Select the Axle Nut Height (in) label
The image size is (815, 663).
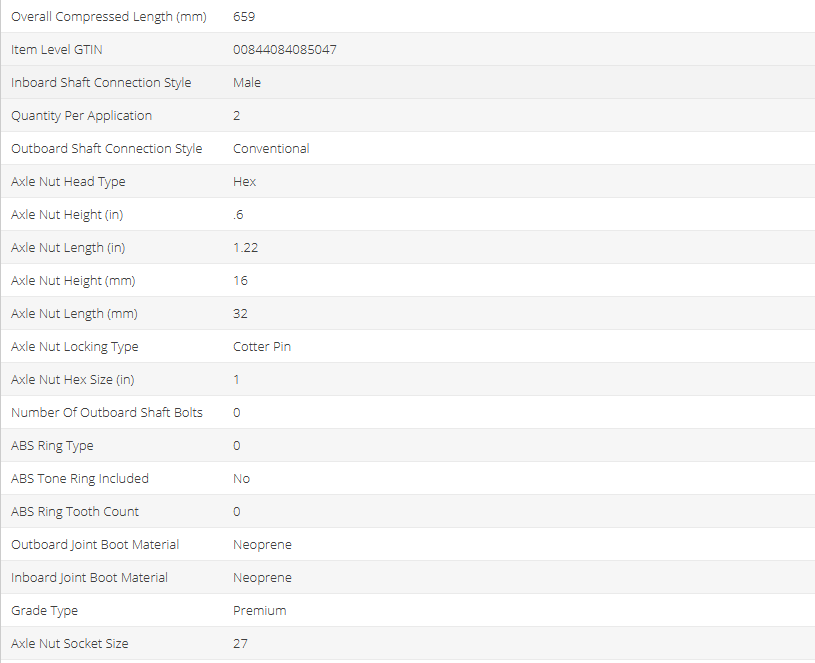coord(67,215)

* * *

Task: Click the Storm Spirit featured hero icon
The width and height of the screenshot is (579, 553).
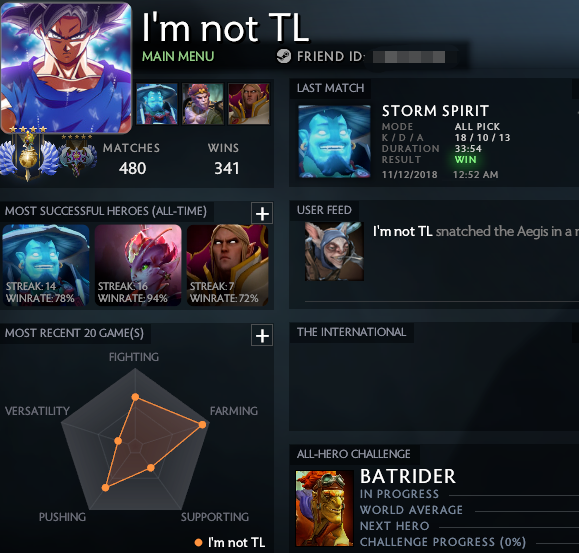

### TASK INSTRUCTIONS
Copy the lines above exactly, beginning at the line that has "Task: Click the" and stopping after the line that has "The width and", and omit the rest.

### RESPONSE AREA
Task: Click the Storm Spirit featured hero icon
The width and height of the screenshot is (579, 553).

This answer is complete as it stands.